The statement reads: “The proposed merger would involve Access Bank acquiring the entire issued share capital of Diamond Bank in exchange for a combination of cash and shares in Access Bank via a Scheme of Merger.
“The Board of Diamond Bank Plc (“Diamond Bank”) today announces that following a strategic review leading to a competitive process, the Board has selected Access Bank Plc (“Access Bank”) as the preferred 
bidder with respect to a potential merger of the two banks (“the merger”) that will create Nigeria and Africa’s
largest retail bank by customers.
“The Board of Diamond Bank believes that the merger is in the best interest of all stakeholders including, employees, customers, depositors and shareholders and has agreed to recommend the offer to Diamond Bank’s shareholders.
“Completion of the merger is subject to certain shareholder and regulatory approvals. The proposed merger would involve Access Bank acquiring the entire issued share capital of Diamond Bank in exchange for a combination of cash and shares in Access Bank via a Scheme of Merger. 
“Based on the agreement reached by the Boards of the two financial institutions, Diamond Bank shareholders will receive a consideration of N3.13 per share, comprising of N1.00 per share in cash and the allotment of two
(2) New Access Bank ordinary shares for every seven (7) Diamond Bank ordinary shares held as at the Implementation Date.
“The offer represents a premium of 260% to the closing market price of N0.87 per share of Diamond Bank on the Nigerian Stock Exchange (“NSE”) as of December 13, 2018, the date of the final binding offer. 
“Immediately following completion of the merger, Diamond Bank would be absorbed into Access Bank and it will cease to exist under Nigerian law.
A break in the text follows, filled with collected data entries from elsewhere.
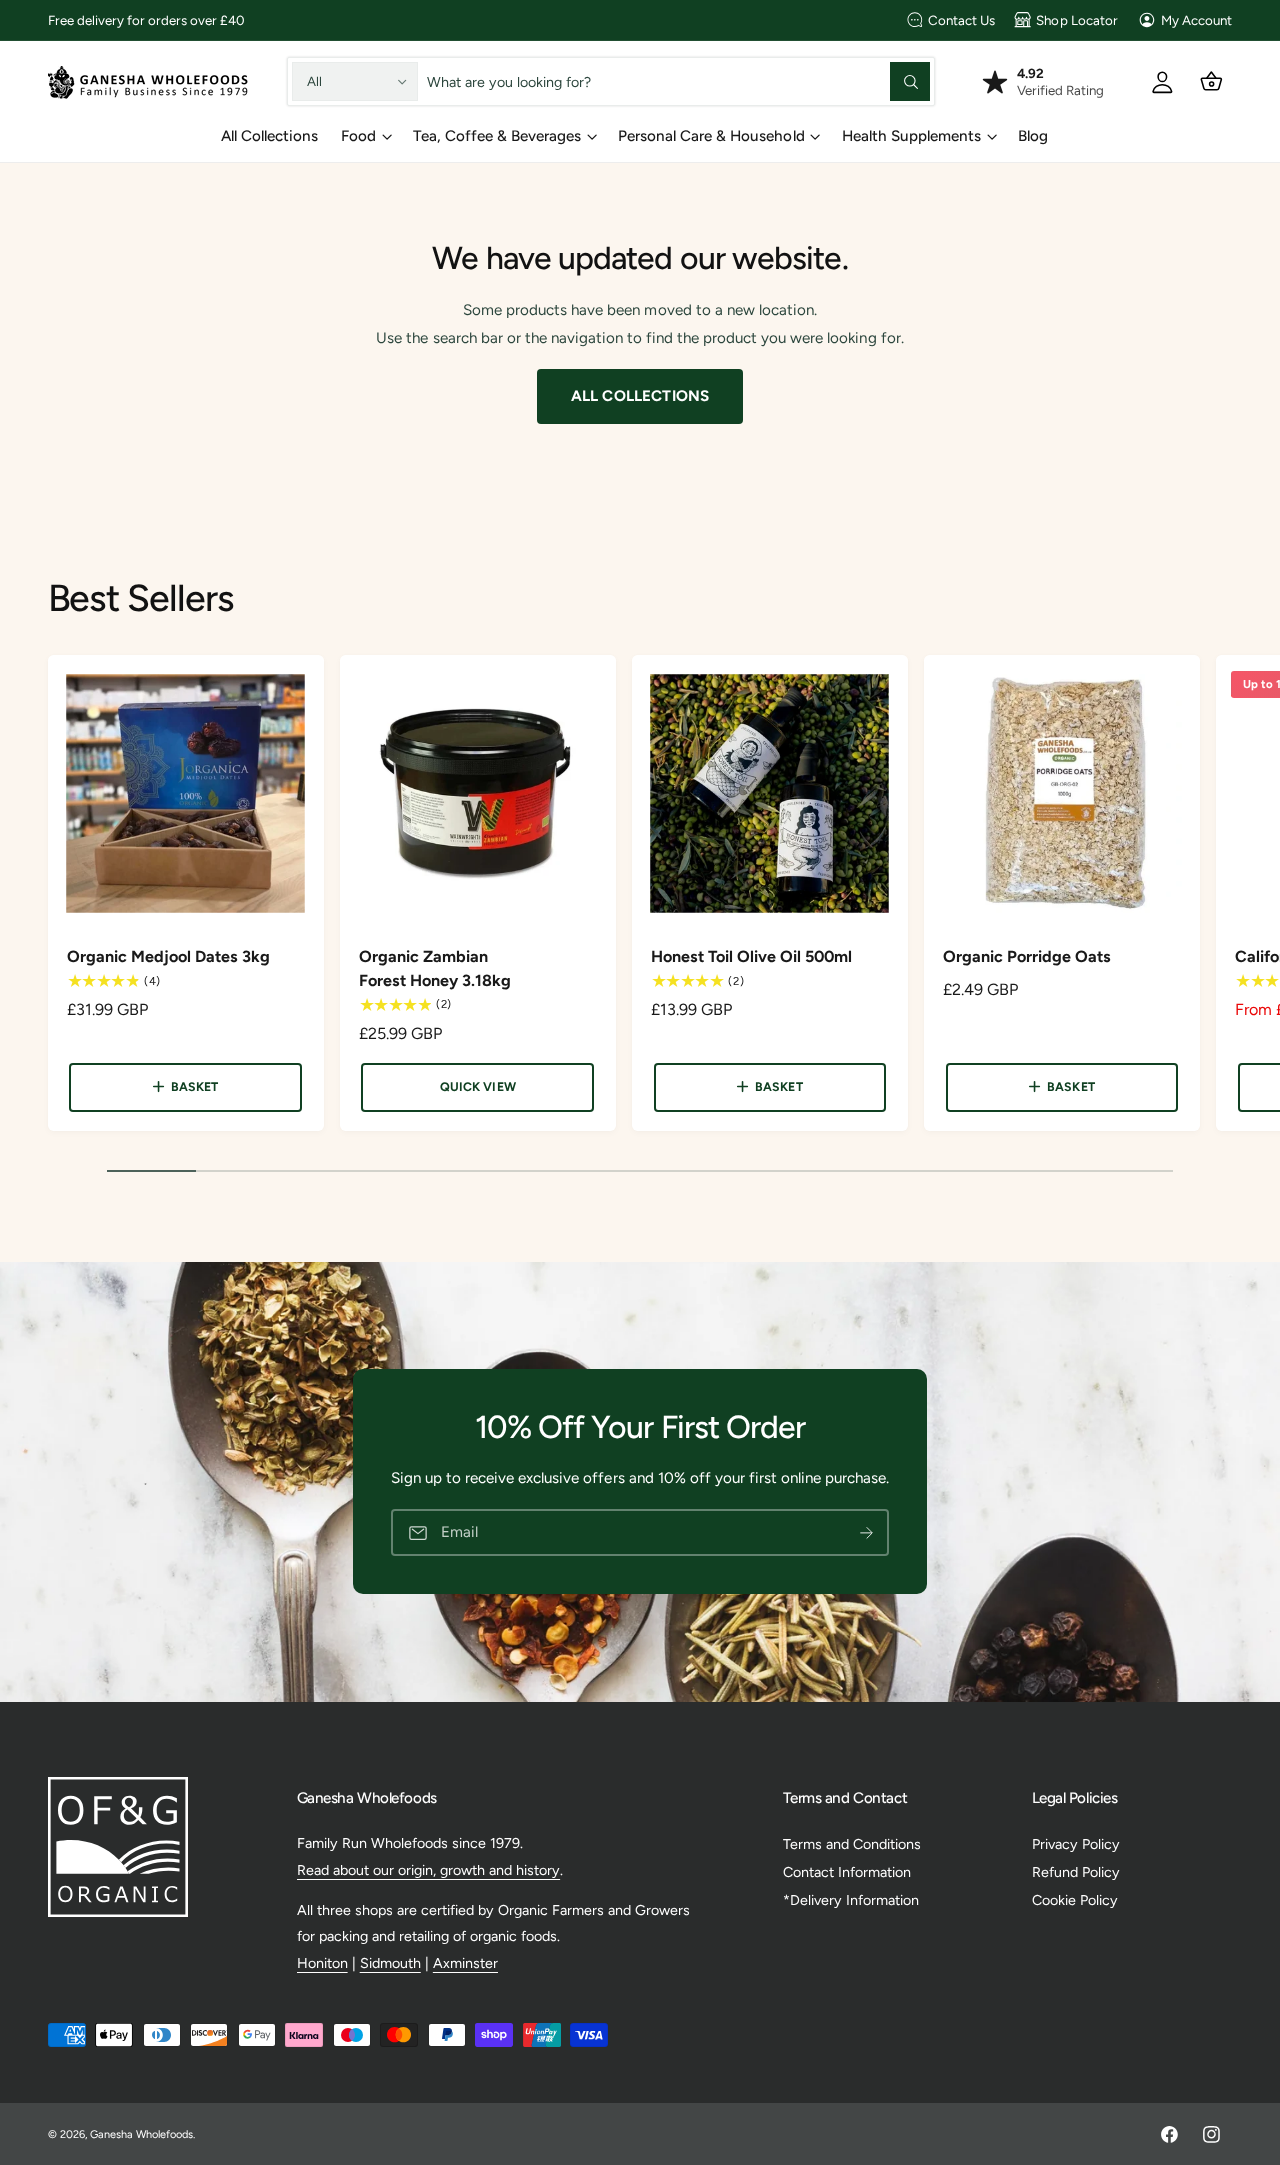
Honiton (322, 1963)
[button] (1211, 81)
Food (358, 136)
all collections (640, 396)
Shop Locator (1076, 20)
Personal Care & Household (711, 136)
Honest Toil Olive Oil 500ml (751, 956)
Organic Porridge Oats (1027, 956)
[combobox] (679, 81)
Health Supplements (911, 136)
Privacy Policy (1076, 1844)
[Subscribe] (866, 1532)
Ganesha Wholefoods (141, 2134)
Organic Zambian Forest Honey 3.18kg (435, 968)
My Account (1196, 20)
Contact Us (961, 20)
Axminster (465, 1963)
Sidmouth (390, 1963)
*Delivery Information (851, 1900)
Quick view (478, 1086)
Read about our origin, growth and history (429, 1870)
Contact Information (847, 1872)
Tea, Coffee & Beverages (497, 136)
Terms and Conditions (852, 1844)
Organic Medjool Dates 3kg (168, 956)
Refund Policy (1076, 1872)
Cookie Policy (1075, 1900)
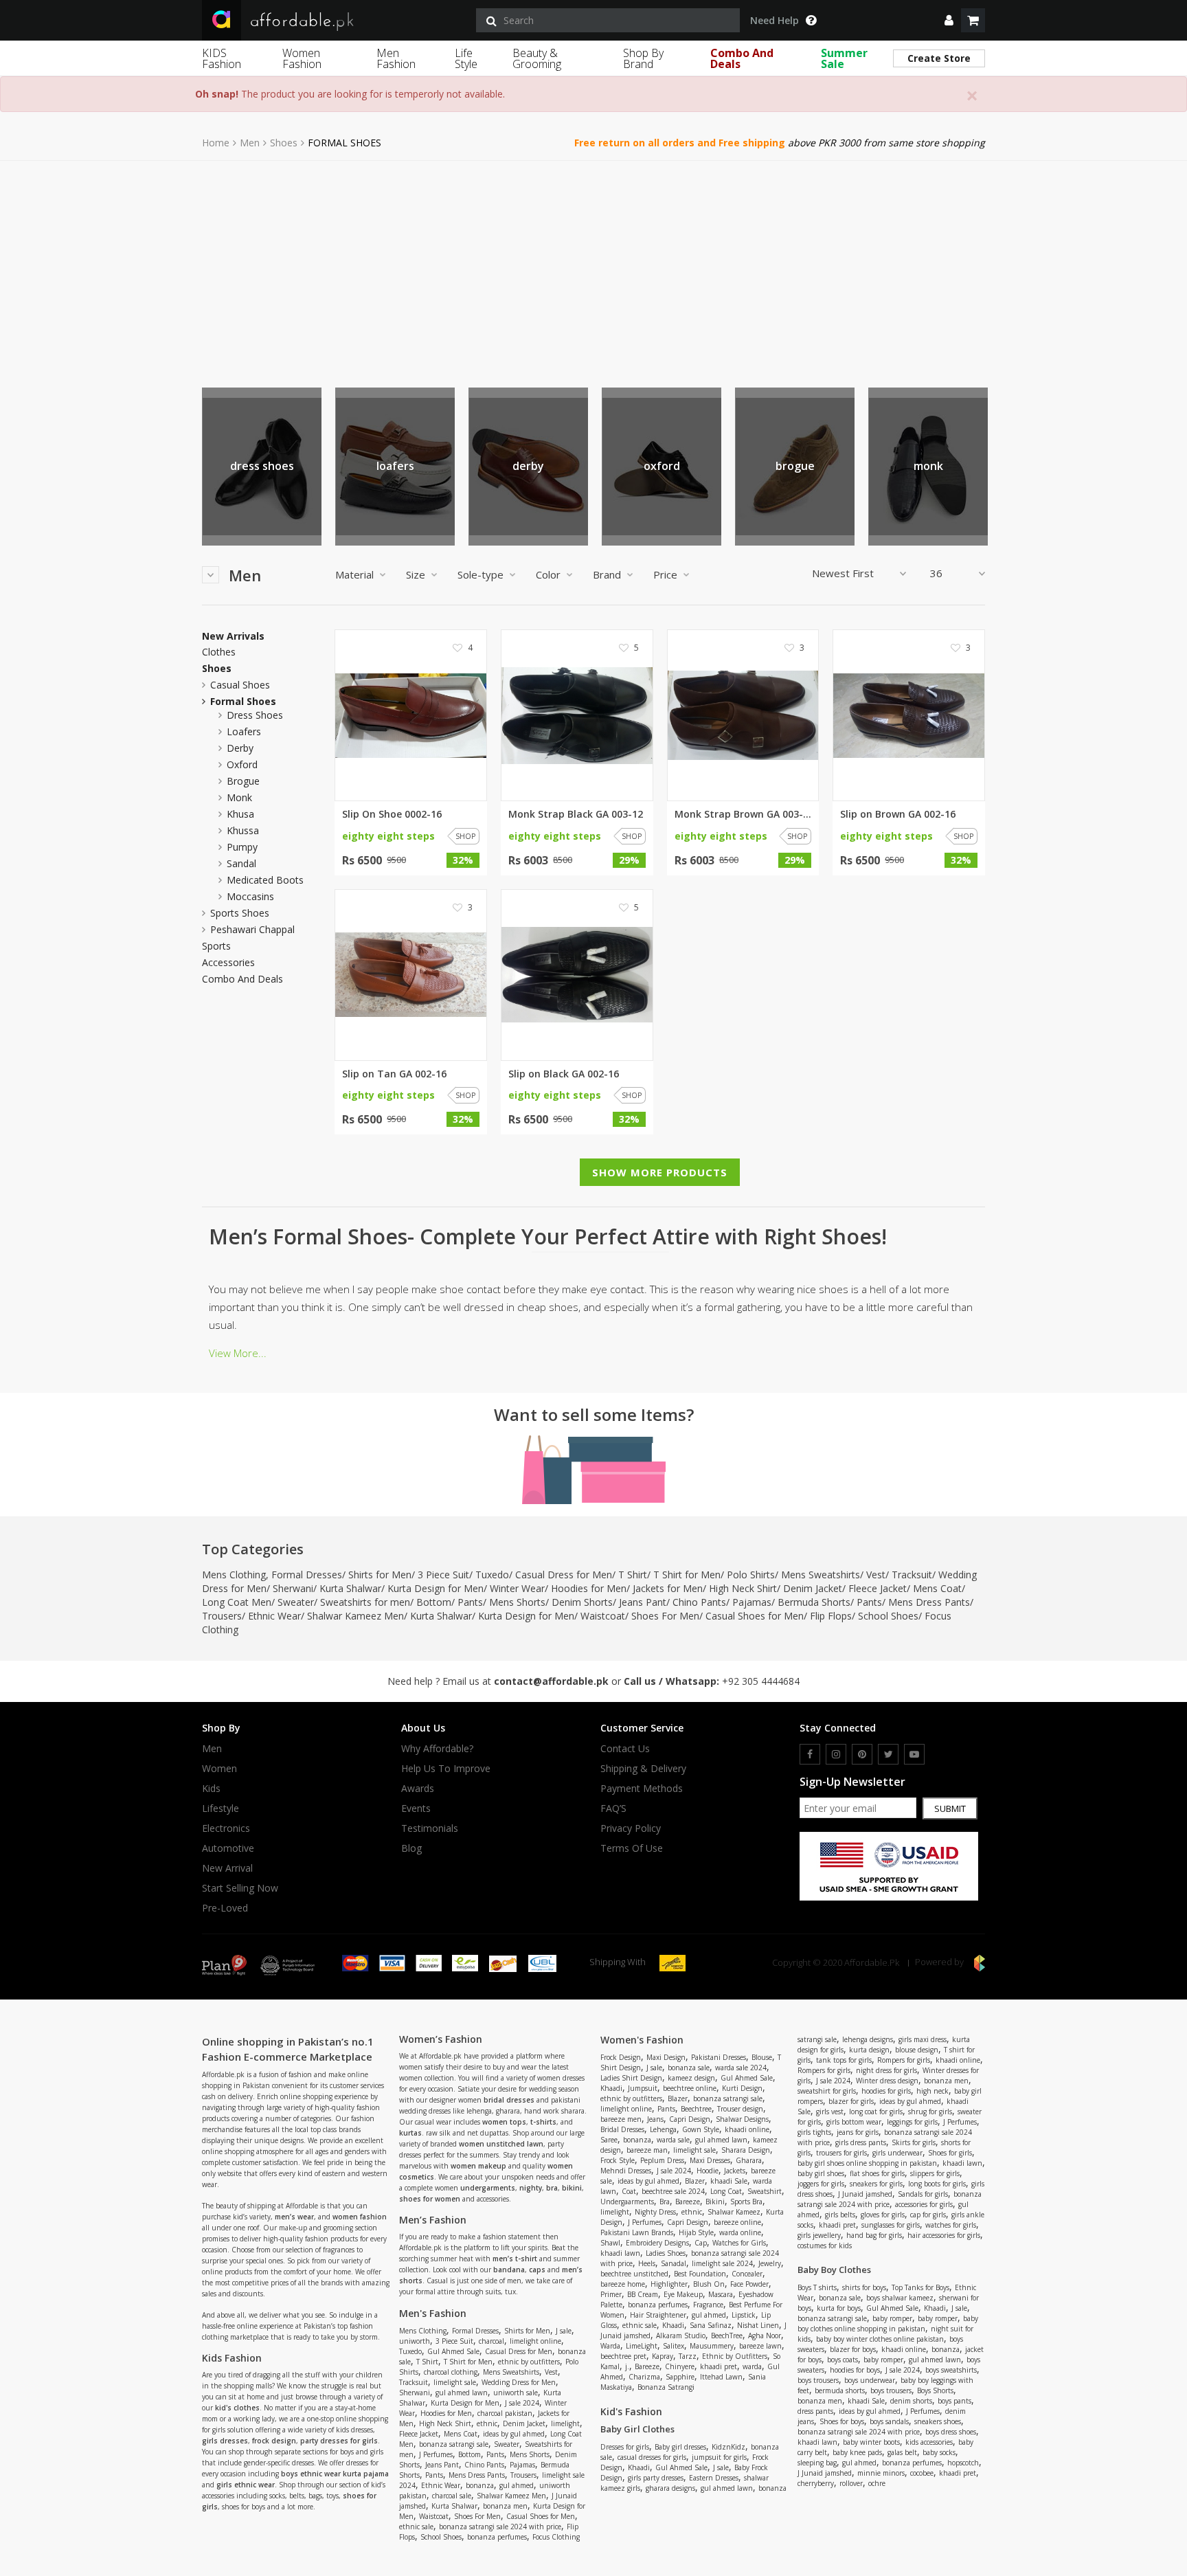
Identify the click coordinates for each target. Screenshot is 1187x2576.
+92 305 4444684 (761, 1681)
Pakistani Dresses (718, 2057)
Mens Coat (937, 1588)
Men (250, 143)
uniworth (414, 2341)
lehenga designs (867, 2039)
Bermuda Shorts (814, 1602)
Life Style (466, 58)
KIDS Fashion (221, 58)
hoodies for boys (855, 2370)
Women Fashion (301, 58)
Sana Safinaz (711, 2325)
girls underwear (897, 2153)
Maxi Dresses (710, 2160)
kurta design (869, 2049)
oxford (662, 465)
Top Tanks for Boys (920, 2287)
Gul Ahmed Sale (453, 2351)
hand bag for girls (874, 2235)
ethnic (487, 2423)
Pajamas (751, 1602)
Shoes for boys (841, 2421)
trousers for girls (841, 2153)
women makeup (478, 2166)
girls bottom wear (853, 2122)
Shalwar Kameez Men (355, 1615)
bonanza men (505, 2506)
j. (627, 2366)
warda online (740, 2232)
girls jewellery (819, 2235)
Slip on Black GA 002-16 (563, 1074)
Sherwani (293, 1588)
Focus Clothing (556, 2537)
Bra (664, 2201)
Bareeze (687, 2201)
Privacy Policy (630, 1828)
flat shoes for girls (877, 2173)
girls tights (814, 2132)
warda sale (673, 2139)
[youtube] (914, 1754)
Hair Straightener (658, 2315)
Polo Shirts (751, 1574)
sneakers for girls (876, 2183)
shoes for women (429, 2199)
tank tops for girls (844, 2060)
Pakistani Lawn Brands (636, 2232)
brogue (795, 465)
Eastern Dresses (713, 2478)
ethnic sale (416, 2526)
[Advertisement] (593, 264)
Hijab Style (696, 2232)
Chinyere (679, 2366)
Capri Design (689, 2119)
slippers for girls (935, 2173)
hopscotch (963, 2462)
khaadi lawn (620, 2253)
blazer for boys (853, 2349)
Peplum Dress (662, 2160)
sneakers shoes (937, 2421)
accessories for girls (924, 2204)
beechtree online (689, 2088)
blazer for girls (851, 2101)
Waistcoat (602, 1615)
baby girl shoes (821, 2173)
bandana (509, 2269)
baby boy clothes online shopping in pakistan (888, 2323)
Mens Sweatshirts (820, 1574)
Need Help (774, 20)
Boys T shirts (817, 2287)
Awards (417, 1788)
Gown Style (700, 2129)
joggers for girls (821, 2183)
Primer (611, 2294)
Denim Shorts (582, 1602)
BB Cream (642, 2294)
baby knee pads (857, 2452)
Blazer (678, 2098)
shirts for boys (864, 2287)
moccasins (250, 896)
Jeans (655, 2119)
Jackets (734, 2170)
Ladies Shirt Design (631, 2078)
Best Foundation (700, 2273)
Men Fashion (396, 58)
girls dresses (225, 2440)
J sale (564, 2331)
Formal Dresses (306, 1574)
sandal (241, 863)
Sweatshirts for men (365, 1602)
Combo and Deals (242, 979)
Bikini (715, 2201)
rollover (851, 2483)
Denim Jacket (812, 1588)
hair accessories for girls (943, 2235)
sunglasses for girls (890, 2225)
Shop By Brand (643, 58)
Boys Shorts (935, 2390)
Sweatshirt (764, 2191)
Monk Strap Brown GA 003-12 (743, 814)
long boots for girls (937, 2183)
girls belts (840, 2214)
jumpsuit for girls (719, 2457)
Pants (470, 1602)
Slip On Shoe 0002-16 (392, 814)
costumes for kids (825, 2245)
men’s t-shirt (515, 2258)
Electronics (226, 1828)
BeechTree (727, 2335)
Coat (629, 2191)
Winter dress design (887, 2080)
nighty (530, 2188)
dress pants (815, 2411)
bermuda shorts (840, 2390)
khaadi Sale (728, 2181)
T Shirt (632, 1574)
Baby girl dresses (680, 2447)
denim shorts (911, 2401)
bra (552, 2188)
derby (528, 465)
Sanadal (673, 2263)
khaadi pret (718, 2366)
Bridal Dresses (622, 2129)
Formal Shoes (243, 701)
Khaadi (611, 2088)
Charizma (644, 2377)
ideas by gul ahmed (514, 2434)
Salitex (673, 2346)
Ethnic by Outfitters (734, 2356)
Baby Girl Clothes (637, 2429)
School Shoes (888, 1615)
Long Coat (726, 2191)
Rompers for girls (903, 2060)
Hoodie (708, 2170)
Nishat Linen (758, 2325)
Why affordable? (437, 1749)
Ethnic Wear (274, 1615)
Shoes (283, 143)
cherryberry (816, 2483)
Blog (411, 1848)
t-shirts (543, 2122)
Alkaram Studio (680, 2335)
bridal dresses (509, 2100)
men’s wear (294, 2216)
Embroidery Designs (657, 2243)
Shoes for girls (950, 2153)
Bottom (433, 1602)
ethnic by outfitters (529, 2361)
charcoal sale (451, 2495)
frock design (274, 2440)
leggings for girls (912, 2122)
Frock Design (620, 2057)
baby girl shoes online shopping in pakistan (867, 2163)
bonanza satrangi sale (453, 2444)
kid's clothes (237, 2407)
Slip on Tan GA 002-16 (394, 1074)
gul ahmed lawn (462, 2392)
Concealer (747, 2273)
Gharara (749, 2160)
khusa (240, 813)
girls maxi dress (922, 2039)
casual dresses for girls (652, 2457)
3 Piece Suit (443, 1574)
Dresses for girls (624, 2447)
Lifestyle (220, 1808)
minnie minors (881, 2473)
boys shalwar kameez (900, 2298)
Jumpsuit (642, 2088)
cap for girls (928, 2214)
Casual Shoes (240, 684)
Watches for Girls (739, 2243)
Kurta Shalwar (350, 1588)
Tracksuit (912, 1574)
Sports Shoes (239, 912)
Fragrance (708, 2304)
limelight (565, 2423)
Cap (700, 2243)
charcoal (491, 2341)
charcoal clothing (450, 2372)
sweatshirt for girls (827, 2091)
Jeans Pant (642, 1602)
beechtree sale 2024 (673, 2191)
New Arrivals (233, 636)
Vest (875, 1574)
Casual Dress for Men (563, 1574)
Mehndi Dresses (625, 2170)
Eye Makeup (683, 2294)
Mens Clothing (234, 1574)
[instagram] (836, 1754)
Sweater (296, 1602)
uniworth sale (515, 2392)
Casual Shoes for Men (754, 1615)
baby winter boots (871, 2442)
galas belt (902, 2452)
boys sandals (889, 2421)
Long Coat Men (236, 1602)
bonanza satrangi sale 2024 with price (500, 2526)
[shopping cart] (973, 20)
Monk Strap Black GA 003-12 (575, 814)
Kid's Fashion (631, 2411)
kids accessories (929, 2442)
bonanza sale (689, 2067)
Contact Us (625, 1749)
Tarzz (688, 2356)
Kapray (662, 2356)
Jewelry (769, 2263)
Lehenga (663, 2129)
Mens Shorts (517, 1602)
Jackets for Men (668, 1588)
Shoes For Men (665, 1615)
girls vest (830, 2111)
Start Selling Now (240, 1888)
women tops (504, 2122)
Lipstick (744, 2315)
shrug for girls (930, 2111)
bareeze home (622, 2284)
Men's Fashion (432, 2313)
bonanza (480, 2485)
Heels (646, 2263)
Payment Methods (641, 1788)
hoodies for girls (886, 2091)
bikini (572, 2188)
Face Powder (749, 2284)
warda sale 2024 (741, 2067)
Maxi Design (666, 2057)
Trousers (222, 1615)
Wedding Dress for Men (519, 2382)
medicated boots (265, 879)
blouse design (916, 2049)
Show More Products (659, 1172)
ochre (876, 2483)
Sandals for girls (923, 2194)
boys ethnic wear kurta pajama (335, 2473)
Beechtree (696, 2109)
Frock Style (617, 2160)
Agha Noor (764, 2335)
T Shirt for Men (687, 1574)
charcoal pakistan (504, 2413)
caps (537, 2269)
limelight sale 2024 (722, 2263)
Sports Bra (746, 2201)
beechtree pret (623, 2356)
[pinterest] (862, 1754)
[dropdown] (949, 20)
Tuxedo (492, 1574)
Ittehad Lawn (721, 2377)
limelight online (535, 2341)
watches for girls (950, 2225)
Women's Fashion (641, 2039)
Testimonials (429, 1828)
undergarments (487, 2188)
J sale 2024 (522, 2403)
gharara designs (670, 2488)
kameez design (691, 2078)
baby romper (892, 2318)
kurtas (410, 2133)
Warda (610, 2346)
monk (928, 465)
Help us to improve (445, 1768)
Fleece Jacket (877, 1588)
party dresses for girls (339, 2440)
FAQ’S (613, 1808)
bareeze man (647, 2150)
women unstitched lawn (501, 2144)
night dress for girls (886, 2070)
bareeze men (621, 2119)
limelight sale (454, 2382)
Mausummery (712, 2346)
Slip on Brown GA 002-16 (898, 814)
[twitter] (888, 1754)
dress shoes (262, 465)
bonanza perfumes (497, 2537)
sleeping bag (817, 2462)
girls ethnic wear (245, 2484)
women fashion (359, 2216)
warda (752, 2366)
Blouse (761, 2057)
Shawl (610, 2243)
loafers (395, 465)
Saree (609, 2139)
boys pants (954, 2401)
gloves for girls (883, 2214)
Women (219, 1768)
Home (215, 143)
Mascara (720, 2294)
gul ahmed (516, 2485)
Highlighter (669, 2284)
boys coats (842, 2359)
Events (416, 1808)
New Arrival (227, 1868)
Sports (216, 946)
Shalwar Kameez (734, 2212)
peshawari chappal (252, 929)
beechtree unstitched (634, 2273)
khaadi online (747, 2129)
The current listing of Diamond Bank’s shares on the NSE and the listing of Diamond Bank’s global depositary receipts on the London Stock Exchange will be cancelled, upon the merger becoming effective. 
“Diamond Bank expects the transaction to be completed in the first half of 2019.We will keep the market updated with any new development.”

Although Access Bank has finally acquired Diamond Bank, the official announcement of the transaction will be made in the course of the week by the Central Bank of Nigeria (CBN).

Last week, Diamond Bank announced its decision to drop its international operating licence to focus on national operations following capitalisation issues.

Uzoma Dozie, the bank’s chief executive officer, confirmed the development in a statement released on Friday.

“With this approval, the bank will cease to operate as an international bank,” Dozie had said.

Reacting to the development, Professor Uche Uwalele,  head of Banking and Finance Department, Nasarawa State University, Keffi, said it was a welcome development for the banking industry in Nigeria. 
 
In a statement in Abuja on Monday, Prof Uwaleke said, “Given the strengths of the two banks, there is little doubt that the union involving Access bank’s strong fundamentals with CAR of over 20% and Diamond bank’s digital-driven services will produce synergies that will be positive for financial inclusion in Nigeria. 
 
“By this merger, Access bank has emerged as one of the biggest banks in Africa by customer base. The scheme of merger is a win-win for the shareholders of the two banks. 
 
“The purchase consideration is fantastic at over N3 per share for a target bank whose share price is less than N1 per share. As part of the purchase consideration, the offer of 2 shares for every 7 shares of the target bank is a fair deal. Little wonder, the shares of Diamond bank is now very much sought after by investors and are currently on bid. 
 
“It is important to note that what is playing out here is different from the case of the defunct Skye bank which was taken over by Polaris, owing to protracted ill- health. 
 
“While the bridge bank arrangement involved huge cost on the part of the CBN, the case of Access and Diamond banks is clearly a marriage between two consenting adults requiring only approval by the regulatory authorities. 
 
“It does not matter if one partner is stronger than the other. So, it does not call for any panic on the part of either the customers, employees, creditors,  shareholders or the public. 
 
“The banking structure in Nigeria, like in many other countries of the world, is oligopolistic in nature and so mergers and acquisitions should be expected to continue to shape the financial landscape for good especially in a highly competitive environment where the gap between tier 1 and tier 2 banks is widening by the day”.